Ramble along the River Dart
There is no better way to see the British countryside than on two legs, so James Fair put on his walking boots with the intention of following the entire length of the River Dart.
In Bruce Chatwin’s excellent travelogue In Patagonia, the writer is asked by a student from the improbably named Bahai Institute of Trevelin what his religion is. “I haven’t got any special religion this morning,” Chatwin says. “My God is the God of Walkers. If you walk hard enough, you probably don’t need any other God.”
When I first read the book more than 10 years ago, I adopted it as a kind of creed that gave me an excuse to go walking (if I ever needed one). Like many people, I’d always preferred mountains – the Lake District or Snowdonia, for example – but a chance comment made to me by a Tasmanian wildlife officer altered my perspective.

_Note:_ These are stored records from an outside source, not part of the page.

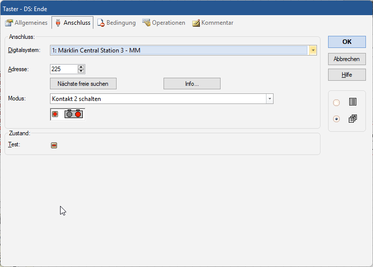This screenshot has height=267, width=373.
Task: Open the Anschluss tab
Action: point(72,23)
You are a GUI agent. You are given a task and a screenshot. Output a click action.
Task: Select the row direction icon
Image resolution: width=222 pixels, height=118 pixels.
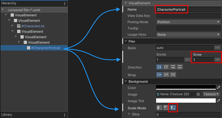click(173, 67)
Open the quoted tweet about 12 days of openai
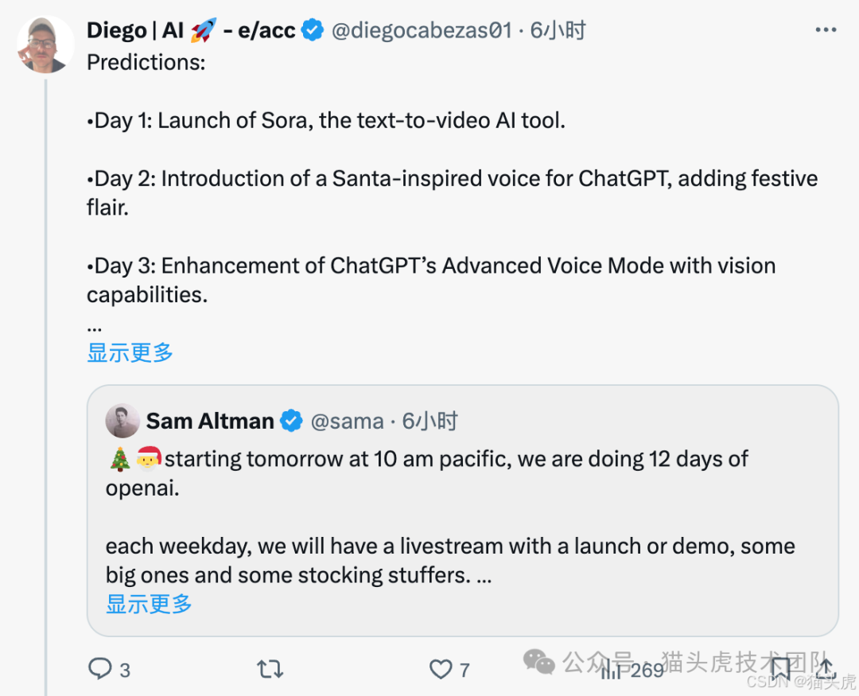 click(461, 517)
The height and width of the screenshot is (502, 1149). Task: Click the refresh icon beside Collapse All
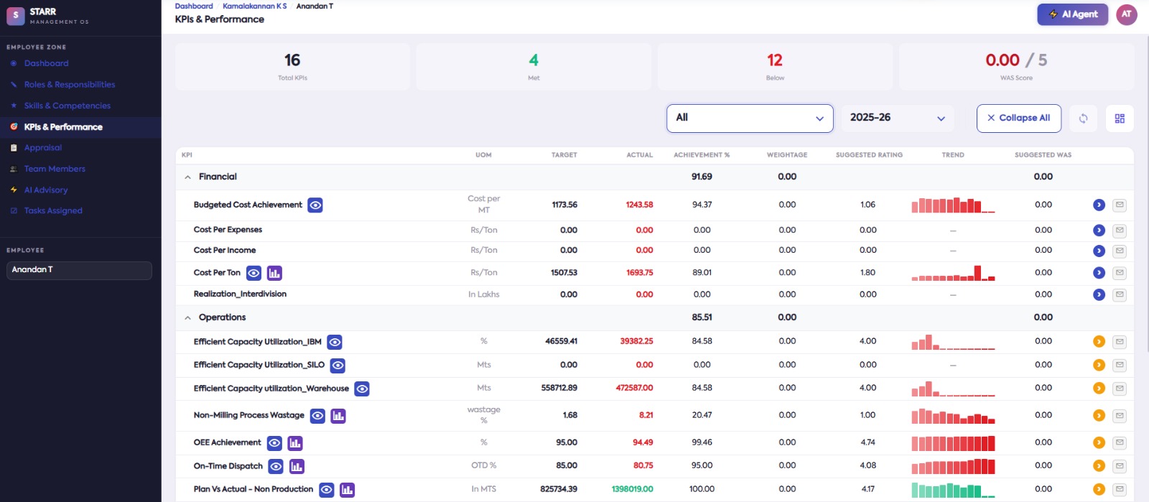[1083, 118]
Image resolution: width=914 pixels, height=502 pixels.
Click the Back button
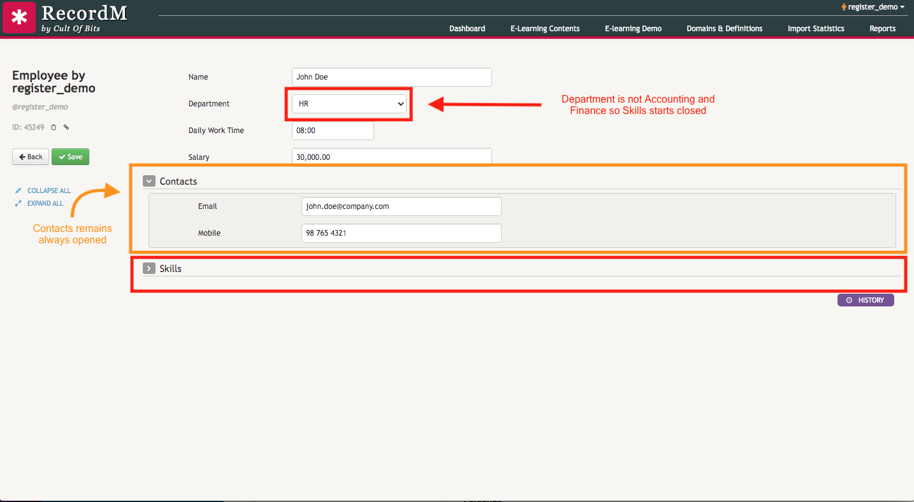(x=30, y=156)
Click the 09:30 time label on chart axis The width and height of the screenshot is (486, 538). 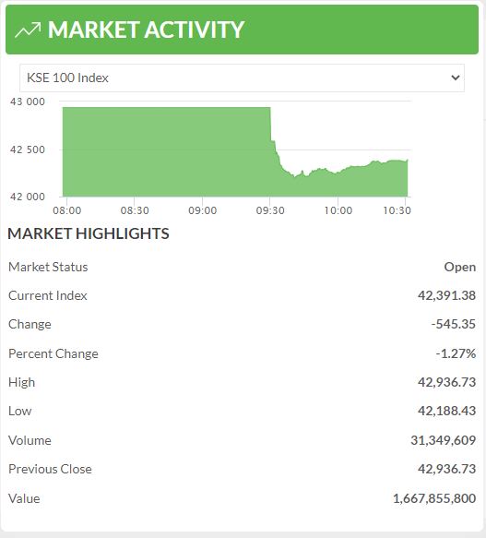tap(270, 210)
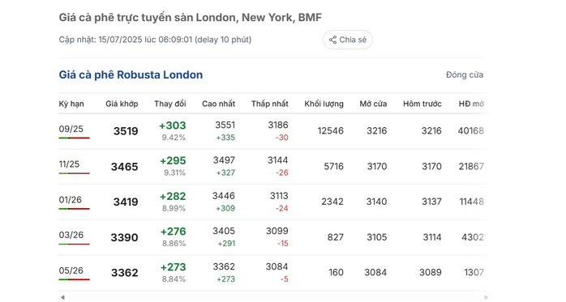The image size is (566, 302).
Task: Select the 09/25 contract row
Action: [273, 131]

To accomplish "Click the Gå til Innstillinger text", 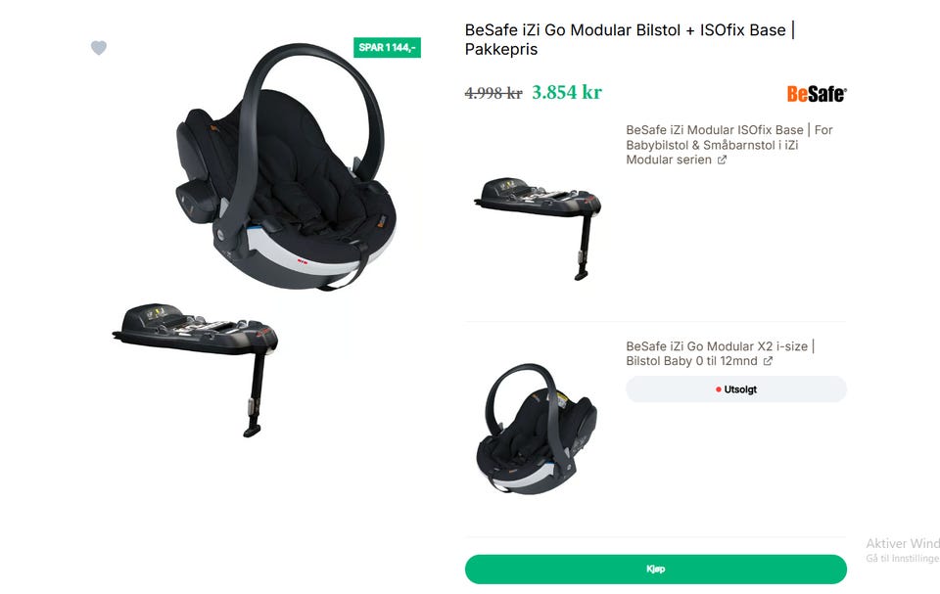I will (903, 559).
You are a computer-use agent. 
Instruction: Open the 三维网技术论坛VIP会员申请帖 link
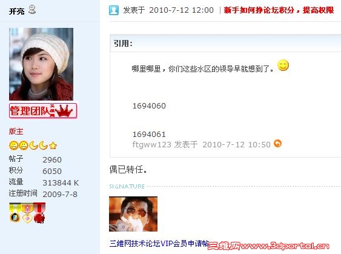(159, 243)
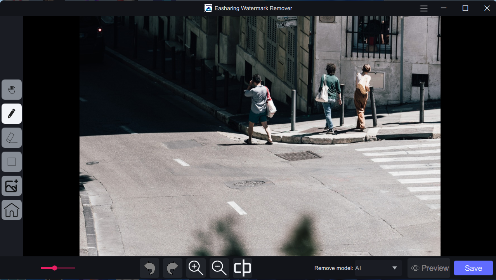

National parks, he said, tended to be upland areas because they were the parts of a country that humans didn’t want for their own purposes. Historically, however, greater biodiversity was to be found in lower-lying river valleys, but these also tended to be more intensively farmed.
It got me thinking. Instead of walking up hill and down dale, why not follow the course of a river from its source to its mouth? I bit off more than I could chew on my first attempt, when I took on the River Severn and failed to cover even half of its 350km.
Second time round, I wanted something that was manageable, and of course it had to have great wildlife and beautiful scenery. One final proviso was that I had to be able to use public transport at either end.
And so, on a wet July morning, I found myself the sole passenger on a small rural bus service driving to the tiny Dartmoor hamlet of Two Bridges.
My intention was to walk up to the source of the West Dart (the East Dart is considerably higher up on Dartmoor, so I was taking the easy option), but in that steady summer drizzle, I made it as far as Wistman’s Wood, the small copse of dwarf oak trees about 3km from Two Bridges. And it was there that the walk really began.
Up on the moor
After a brief exploration of the mossy forest floor of Wistman’s Wood and – through increasingly steamed up binoculars – some sightings of wheatears, I headed south with the river on my right and quickly arrived back at Two Bridges.
The rain showed no sign of abating, so I opted for the shortest route and followed the road for 4km until a footpath branched off to the right.
The path took me through wildflower meadows and then to some stepping stones across the Dart. The rain that had deluged for the past couple of days was sweeping past me at a tremendous rate, and some of the stones were submerged. I crossed with trepidation – one slip and I could have found myself swimming to Dartmouth, not walking there.
A quick pit-stop
The rain stopped, the sun came out and as I neared the village of Hexworthy, I was actually starting to dry out. I enjoyed a late pub lunch without feeling like a totally wet and smelly dog.
The footpath took me almost directly to Dartmeet, which, as its name implies, is where my West Dart meets the longer East Dart. It’s a popular beauty spot, blighted a little by the large car park and run-down toilets, so I decided not to linger and carried on.
The Dart Valley
The next stretch of the Dart goes through the Dart Valley Nature Reserve, and though there is no footpath marked on the map, it is possible to follow the river along its left-hand bank. This is a stunning 13km walk where the peat-stained waters of the Dart – not a moorland stream any more – rush on in a narrow, steep-sided valley.
It was not, however, straightforward – the way is unmarked and not always obvious, and there were occasional scrambles on slimy rocks. Still, I was gloriously alone and met just one other group, a young couple with three children.
Beautiful and solitary as it was, I didn’t see much wildlife, unless you count two Dartmoor ponies at the beginning. I had been hoping for dippers, but I think I was too eager to be walking, and so didn’t just sit down and see what came to me.
After less than three hours, I reached New Bridge, from where I headed south on the Two Moors Way to the village of Holne and the nearest pub and a bed for the night.
My advice for this part of the walk is, if possible, to do it in the opposite direction (it’s much easier to find the way from New Bridge) and to allow a whole day.
Above Holne Chase
Very early the next morning, I followed the upwards curve of the Dart via a mixture of footpaths and roads to Buckland in the Moor.
Walking through pastures just after Buckland, I found myself stalking a solitary roe deer feeding peacefully in the sunshine. I climbed as quietly as possible over a metal gate and – trying to take a photo – got to within about 50 feet of the hind before she tore herself away from the lush fodder, looked up, saw me and ran off, high kicking her back legs.